The Gemara comments that when somebody has a frightening dream, and is concerned that it might portend some misfortune, observing a fast has the ability to prevent any possible effects of the dream. In fact, the Gemara goes so far as to say that fasting eliminates the effects of a dream "like fire burns straw."
The Shulhan Aruch (Orah Haim 288) rules that even if one has a bad dream on Friday night, and he is very concerned and worried about what it might mean, he may fast the next day, on Shabbat. Although fasting is generally forbidden on Shabbat, in this case it is permitted. However, the Shulhan Aruch adds that since this individual failed to fulfill the Misva of Oneg Shabbat (enjoying oneself on Shabbat), he must observe a second fast to atone for neglecting this Misva. Even though the fast was allowed due to his anxiety over his dream, nevertheless, the fact remains that he failed to fulfill the obligation of Oneg Shabbat, and this requires atonement through an additional fast. This second fast may be observed on Monday, and does not have to be observed on Sunday.
As an aside, this Halacha demonstrates the great importance of the Misva of Oneg Shabbat. Even when depriving oneself of enjoyment on Shabbat is allowed, it still requires atonement, due to its unique importance. Unfortunately, there are many people who do not conduct festive Shabbat meals as Halacha requires, either because they prefer staying in bed, or because they simply prefer not to bother. The Halacha concerning Ta’anit Halom (fasting after a frightening dream) underscores for us the importance of feasting on Shabbat and the gravity our Sages afforded to the neglect of this Misva. Even though the person in this case "enjoyed" fasting in that it provided him some comfort and peace of mind after his frightening dream, it nevertheless requires atonement. And thus even if one prefers staying in bed, and says he finds that more enjoyable, he may nevertheless not neglect the Misva of the Shabbat meals.
Regarding the general subject of Ta’anit Halom, the Shulhan Aruch cites an opinion that the concept of fasting after a frightening dream applies only if one had the same frightening dream three times; after the third time, he may observe a fast. There is also an opinion that this concept applies only if a person had one of the following three dreams: his teeth fell out, a Sefer Torah or Tefillin was burning, or he dreamt of himself on Yom Kippur. Others add to this list a dream that one got married, that one was reading a Sefer Torah, and that the beams of one’s house were falling.
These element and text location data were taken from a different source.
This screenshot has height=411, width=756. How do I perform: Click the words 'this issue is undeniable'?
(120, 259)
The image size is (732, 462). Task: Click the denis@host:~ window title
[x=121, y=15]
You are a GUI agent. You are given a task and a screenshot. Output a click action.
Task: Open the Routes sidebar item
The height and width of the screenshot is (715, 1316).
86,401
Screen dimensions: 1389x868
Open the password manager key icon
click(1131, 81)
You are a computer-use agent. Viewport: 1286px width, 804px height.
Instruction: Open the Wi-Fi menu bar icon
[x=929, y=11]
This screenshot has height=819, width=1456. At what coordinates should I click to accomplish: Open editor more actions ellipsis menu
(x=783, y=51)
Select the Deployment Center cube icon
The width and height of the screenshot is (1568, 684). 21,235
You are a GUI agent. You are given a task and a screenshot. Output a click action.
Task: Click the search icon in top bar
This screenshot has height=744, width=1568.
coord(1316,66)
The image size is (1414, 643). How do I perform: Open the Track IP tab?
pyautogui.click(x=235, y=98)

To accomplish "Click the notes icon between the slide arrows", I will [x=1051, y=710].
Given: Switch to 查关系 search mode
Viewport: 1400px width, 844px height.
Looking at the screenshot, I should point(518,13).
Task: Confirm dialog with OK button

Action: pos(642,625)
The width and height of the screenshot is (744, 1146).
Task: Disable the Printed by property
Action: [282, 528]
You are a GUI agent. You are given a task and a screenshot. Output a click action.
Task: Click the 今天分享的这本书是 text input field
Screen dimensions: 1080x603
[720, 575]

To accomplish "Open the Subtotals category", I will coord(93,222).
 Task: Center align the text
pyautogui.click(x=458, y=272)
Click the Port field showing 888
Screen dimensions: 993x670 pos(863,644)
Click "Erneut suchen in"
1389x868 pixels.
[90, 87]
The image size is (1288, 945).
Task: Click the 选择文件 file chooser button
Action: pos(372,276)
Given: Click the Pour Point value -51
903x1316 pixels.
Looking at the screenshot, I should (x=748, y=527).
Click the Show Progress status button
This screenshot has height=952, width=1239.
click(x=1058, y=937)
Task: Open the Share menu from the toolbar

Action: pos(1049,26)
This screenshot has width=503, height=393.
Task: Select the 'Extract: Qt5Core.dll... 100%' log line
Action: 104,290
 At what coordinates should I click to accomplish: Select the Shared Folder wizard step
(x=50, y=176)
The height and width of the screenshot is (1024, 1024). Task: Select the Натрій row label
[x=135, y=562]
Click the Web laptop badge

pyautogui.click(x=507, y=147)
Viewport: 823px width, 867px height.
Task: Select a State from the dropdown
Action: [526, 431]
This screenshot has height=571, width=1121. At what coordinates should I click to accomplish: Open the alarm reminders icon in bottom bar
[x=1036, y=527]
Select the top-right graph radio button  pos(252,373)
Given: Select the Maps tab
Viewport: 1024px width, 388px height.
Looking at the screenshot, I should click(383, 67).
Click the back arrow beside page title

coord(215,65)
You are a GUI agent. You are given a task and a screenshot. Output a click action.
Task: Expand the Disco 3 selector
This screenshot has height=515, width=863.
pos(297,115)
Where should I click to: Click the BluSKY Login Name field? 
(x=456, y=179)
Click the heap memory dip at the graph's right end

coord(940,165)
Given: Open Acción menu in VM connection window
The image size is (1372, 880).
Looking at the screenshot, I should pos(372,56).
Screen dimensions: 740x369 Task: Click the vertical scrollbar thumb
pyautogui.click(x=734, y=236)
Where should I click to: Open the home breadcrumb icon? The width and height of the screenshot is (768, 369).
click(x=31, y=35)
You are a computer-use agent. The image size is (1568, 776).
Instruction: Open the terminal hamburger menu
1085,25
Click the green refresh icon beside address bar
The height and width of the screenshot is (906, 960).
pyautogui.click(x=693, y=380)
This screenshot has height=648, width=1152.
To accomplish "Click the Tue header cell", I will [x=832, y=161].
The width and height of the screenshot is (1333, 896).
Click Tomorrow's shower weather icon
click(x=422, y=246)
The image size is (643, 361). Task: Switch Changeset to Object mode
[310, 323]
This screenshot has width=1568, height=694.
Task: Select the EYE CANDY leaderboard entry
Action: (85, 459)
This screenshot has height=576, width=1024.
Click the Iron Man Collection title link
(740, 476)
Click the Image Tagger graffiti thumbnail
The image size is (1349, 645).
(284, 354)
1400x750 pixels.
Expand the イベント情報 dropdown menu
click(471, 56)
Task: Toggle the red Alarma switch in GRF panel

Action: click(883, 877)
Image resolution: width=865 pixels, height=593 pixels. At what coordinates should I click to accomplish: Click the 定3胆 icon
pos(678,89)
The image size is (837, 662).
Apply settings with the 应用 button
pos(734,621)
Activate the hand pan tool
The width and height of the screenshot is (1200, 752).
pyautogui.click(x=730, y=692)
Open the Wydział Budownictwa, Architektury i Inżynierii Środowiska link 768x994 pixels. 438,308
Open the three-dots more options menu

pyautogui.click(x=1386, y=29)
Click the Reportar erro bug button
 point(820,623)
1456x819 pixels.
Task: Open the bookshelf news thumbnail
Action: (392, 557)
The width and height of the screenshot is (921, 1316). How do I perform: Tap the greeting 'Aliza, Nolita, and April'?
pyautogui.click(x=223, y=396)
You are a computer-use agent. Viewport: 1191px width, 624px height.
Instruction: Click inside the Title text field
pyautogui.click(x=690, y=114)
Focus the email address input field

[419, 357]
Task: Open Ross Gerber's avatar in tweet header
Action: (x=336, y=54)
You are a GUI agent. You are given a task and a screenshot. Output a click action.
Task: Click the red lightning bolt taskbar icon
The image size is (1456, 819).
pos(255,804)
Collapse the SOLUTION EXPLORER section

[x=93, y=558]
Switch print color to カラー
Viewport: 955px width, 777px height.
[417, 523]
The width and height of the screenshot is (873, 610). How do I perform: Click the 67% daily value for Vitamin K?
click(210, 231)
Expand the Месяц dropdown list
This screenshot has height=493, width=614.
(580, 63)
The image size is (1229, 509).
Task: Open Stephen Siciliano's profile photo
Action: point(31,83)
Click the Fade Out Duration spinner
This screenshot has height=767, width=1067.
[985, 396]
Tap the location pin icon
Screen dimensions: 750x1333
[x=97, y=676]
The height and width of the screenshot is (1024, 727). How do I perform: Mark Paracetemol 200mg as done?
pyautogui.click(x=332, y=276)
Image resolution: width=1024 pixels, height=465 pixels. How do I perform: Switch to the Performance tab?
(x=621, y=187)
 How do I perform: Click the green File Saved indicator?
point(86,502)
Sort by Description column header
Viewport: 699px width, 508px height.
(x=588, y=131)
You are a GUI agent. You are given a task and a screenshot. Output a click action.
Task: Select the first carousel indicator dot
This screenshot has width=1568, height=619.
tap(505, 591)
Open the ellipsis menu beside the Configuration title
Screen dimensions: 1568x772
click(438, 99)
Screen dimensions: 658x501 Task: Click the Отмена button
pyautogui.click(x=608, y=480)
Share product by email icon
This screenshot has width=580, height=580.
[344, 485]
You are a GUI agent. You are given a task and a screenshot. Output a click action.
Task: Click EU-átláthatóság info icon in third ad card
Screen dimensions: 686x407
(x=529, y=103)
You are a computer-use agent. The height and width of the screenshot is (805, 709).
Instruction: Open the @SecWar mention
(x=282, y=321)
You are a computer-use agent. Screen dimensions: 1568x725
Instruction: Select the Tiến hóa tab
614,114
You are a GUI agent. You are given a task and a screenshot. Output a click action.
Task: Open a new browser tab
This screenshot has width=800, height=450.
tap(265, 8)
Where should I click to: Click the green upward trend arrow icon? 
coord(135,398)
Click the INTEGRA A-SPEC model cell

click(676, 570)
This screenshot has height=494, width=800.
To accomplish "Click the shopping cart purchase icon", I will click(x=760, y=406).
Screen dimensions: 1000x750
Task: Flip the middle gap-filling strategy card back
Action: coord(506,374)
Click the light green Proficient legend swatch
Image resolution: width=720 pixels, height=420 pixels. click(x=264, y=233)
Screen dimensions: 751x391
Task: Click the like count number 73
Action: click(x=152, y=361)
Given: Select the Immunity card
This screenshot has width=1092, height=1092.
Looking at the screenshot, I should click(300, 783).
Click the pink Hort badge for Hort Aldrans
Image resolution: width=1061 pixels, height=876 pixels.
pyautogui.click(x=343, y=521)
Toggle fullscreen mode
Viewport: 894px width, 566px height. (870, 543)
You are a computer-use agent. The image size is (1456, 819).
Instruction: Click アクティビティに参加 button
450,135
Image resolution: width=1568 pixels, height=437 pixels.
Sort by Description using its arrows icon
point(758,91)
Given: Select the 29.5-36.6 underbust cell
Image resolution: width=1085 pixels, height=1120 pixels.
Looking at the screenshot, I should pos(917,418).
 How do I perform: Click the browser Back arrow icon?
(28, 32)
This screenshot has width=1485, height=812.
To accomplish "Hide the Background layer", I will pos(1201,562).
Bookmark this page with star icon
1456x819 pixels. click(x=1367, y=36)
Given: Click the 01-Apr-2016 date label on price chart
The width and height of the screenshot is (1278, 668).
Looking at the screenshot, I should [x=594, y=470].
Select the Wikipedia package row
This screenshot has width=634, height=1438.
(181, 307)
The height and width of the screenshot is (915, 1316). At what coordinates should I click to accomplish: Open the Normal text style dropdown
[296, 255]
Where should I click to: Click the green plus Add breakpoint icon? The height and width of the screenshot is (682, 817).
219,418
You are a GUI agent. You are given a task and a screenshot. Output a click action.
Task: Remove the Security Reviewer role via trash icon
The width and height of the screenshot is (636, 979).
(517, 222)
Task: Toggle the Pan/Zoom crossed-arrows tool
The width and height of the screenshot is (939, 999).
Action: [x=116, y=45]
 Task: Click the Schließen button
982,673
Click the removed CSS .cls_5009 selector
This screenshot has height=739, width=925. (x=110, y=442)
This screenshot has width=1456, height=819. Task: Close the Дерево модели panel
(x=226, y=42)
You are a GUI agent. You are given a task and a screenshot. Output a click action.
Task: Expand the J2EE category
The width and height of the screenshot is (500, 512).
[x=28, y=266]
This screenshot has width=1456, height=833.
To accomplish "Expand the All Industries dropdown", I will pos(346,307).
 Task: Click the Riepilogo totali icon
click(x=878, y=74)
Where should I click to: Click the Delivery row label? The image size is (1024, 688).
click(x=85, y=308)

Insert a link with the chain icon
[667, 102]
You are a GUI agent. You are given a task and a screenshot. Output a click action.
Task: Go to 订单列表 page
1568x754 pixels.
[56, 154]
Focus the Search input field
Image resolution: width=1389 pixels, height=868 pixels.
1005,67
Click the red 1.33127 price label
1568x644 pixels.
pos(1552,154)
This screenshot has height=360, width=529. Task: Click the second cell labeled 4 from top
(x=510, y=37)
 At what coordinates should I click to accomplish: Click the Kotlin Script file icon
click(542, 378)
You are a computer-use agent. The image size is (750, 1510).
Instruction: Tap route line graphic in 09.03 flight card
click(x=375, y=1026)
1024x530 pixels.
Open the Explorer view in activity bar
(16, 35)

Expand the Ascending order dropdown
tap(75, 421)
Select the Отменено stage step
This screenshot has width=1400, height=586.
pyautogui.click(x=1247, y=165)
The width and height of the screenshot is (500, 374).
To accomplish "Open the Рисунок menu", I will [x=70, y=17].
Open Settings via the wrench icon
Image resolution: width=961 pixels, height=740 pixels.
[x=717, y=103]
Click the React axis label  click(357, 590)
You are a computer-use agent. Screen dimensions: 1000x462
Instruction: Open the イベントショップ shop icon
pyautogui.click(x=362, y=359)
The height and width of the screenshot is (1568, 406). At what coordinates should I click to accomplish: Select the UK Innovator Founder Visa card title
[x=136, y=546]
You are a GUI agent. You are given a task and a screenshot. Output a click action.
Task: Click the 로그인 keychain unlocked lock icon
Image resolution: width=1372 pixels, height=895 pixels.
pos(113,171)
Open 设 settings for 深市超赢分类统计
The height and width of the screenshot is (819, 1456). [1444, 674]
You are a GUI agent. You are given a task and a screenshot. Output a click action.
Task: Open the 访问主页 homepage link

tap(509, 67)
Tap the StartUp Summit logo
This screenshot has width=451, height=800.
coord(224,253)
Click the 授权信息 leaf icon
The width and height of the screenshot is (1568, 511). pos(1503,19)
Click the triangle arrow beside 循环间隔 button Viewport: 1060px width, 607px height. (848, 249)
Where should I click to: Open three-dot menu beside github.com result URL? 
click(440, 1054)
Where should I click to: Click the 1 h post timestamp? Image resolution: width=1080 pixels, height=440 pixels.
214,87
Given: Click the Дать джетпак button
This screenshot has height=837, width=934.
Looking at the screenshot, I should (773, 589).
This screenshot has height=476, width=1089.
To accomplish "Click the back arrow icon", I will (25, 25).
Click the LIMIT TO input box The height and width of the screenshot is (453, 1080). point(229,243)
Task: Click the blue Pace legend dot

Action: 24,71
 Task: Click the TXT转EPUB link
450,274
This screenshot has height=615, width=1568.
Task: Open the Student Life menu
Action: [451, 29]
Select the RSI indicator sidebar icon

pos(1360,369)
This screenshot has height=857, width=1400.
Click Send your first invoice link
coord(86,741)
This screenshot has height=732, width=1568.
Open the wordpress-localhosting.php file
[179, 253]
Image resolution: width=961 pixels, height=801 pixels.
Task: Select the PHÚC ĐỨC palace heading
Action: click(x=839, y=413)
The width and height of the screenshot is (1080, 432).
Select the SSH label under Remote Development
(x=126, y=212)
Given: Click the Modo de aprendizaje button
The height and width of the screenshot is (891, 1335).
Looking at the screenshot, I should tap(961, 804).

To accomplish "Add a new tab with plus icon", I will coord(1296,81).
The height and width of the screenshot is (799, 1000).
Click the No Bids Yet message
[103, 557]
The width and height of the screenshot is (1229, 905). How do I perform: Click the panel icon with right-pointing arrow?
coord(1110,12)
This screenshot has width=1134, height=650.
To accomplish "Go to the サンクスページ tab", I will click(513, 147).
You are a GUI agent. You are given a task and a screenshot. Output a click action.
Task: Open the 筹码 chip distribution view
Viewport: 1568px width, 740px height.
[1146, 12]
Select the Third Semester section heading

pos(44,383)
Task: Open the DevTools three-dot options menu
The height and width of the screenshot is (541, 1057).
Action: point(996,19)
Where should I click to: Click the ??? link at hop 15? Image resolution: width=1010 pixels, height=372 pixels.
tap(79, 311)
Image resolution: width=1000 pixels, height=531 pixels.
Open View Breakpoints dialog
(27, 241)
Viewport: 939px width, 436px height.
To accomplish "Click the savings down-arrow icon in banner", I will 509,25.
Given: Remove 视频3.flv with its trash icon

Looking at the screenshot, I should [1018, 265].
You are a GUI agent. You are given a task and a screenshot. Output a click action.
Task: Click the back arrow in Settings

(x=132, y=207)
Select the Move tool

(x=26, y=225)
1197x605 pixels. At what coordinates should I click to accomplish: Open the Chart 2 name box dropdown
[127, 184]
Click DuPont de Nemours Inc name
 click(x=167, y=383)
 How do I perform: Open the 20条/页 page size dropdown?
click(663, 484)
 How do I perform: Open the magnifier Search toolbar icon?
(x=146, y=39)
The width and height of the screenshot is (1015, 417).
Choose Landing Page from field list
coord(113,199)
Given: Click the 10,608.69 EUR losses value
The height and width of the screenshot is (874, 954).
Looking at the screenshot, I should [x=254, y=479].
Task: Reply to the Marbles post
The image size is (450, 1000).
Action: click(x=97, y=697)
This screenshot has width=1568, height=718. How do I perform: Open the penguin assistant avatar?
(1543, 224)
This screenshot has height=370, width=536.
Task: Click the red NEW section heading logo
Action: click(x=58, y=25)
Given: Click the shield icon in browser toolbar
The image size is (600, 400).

Regardless, Hacham Ovadia Yosef, in a responsum in Yehaveh Da’at, writes that nowadays, one should not pay too much attention to dreams or be concerned about them. Frightening dreams could be the result of eating a large meal, thoughts that one had during the day, or an attempt by the evil inclination to confuse a person. Therefore, one should not be overly concerned about a frightening dream. Hacham Ovadia writes that when he would be approached by somebody who was frightened by a dream, he would advise the person to read Tehillim, spend some extra time learning Torah, give charity, or observe a Ta’anit Dibur (a day when he refrains from all speech other than prayer and study).
Rav Eliezer Papo (1785-1828), in his Hesed La’alafim (288; listen to audio recording for precise citation), makes an important comment on this topic that is relevant to life generally, and not just to dreams. He writes that sometimes a person can, Heaven forbid, bring misfortune upon himself through excessive worry and anxiety. If a person is frightened and scared of something, this itself can, occasionally, cause the unfortunate event to happen. Accordingly, the Hesed Alafim writes if a person approaches a Rabbi for guidance on Shabbat morning after being frightened by a dream on Friday night, the Rabbi should not advise him to fast. If the person hears the Rabbi tell him he must fast on Shabbat because of the dream, this will exacerbate his anxiety, as he will think this is a very urgent and dire situation. The heightened anxiety could then cause harm to befall him. Instead, the Rabbi should encourage him, assuring him that dreams are not a cause for concern, and advising him to repent, read Tehillim and undertake other measures of spiritual growth.
In conclusion, then, in our times it is far preferable not to take dreams seriously, and if a person is frightened, he should work towards strengthening his connection to God through repentance, Torah study, prayer and so on. In an extreme case where a person cannot overcome his anxiety over a dream, he can fast, even on Shabbat, but as a general rule, this should not be done.
Summary: If a person has a frightening dream, he should not be concerned. If he is worried, he should undertake measures such as reading Tehillim, studying Torah, giving charity and the like. In an extreme case, where one is beset by worry and fear because of a dream, he may observe a fast, even on Shabbat, but if he fasts on Shabbat he must observe an additional fast to atone for having deprived himself of enjoyment on Shabbat.